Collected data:
____

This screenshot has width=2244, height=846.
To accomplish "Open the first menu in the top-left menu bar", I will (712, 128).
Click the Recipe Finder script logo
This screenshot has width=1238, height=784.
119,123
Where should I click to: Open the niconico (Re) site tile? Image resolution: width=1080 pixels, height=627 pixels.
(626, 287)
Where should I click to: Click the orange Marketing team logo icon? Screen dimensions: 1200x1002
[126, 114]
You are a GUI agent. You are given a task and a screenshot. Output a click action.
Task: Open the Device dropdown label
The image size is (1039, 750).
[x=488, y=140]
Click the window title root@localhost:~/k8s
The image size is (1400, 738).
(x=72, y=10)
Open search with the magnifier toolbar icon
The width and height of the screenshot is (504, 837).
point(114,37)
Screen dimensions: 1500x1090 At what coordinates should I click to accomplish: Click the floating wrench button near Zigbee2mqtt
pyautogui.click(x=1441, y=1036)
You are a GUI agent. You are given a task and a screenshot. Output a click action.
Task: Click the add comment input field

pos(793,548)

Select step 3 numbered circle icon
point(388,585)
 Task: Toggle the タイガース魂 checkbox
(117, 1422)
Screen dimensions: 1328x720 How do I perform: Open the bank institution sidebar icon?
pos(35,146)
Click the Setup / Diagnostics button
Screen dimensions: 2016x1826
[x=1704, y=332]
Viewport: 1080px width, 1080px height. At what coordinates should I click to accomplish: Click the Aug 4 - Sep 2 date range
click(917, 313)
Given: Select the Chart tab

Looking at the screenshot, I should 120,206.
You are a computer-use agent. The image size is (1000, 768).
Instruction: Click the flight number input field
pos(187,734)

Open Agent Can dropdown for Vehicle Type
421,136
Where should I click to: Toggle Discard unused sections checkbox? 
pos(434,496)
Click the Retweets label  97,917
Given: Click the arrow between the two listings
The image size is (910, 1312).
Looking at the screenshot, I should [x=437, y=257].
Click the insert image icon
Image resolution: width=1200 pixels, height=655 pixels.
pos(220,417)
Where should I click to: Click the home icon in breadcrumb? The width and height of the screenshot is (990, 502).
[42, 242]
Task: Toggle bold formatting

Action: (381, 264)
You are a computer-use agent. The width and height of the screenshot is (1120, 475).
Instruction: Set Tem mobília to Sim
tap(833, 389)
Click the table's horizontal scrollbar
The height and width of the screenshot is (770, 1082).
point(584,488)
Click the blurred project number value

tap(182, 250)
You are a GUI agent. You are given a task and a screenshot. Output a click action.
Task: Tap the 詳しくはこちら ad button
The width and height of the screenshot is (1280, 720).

____

About this task: The lines from the one holding "Task: Tap the 詳しくはこちら ad button" to the final line of the entries, both included, are what should be output, exactly and alone.

Expected answer:
Task: Tap the 詳しくはこちら ad button
The width and height of the screenshot is (1280, 720).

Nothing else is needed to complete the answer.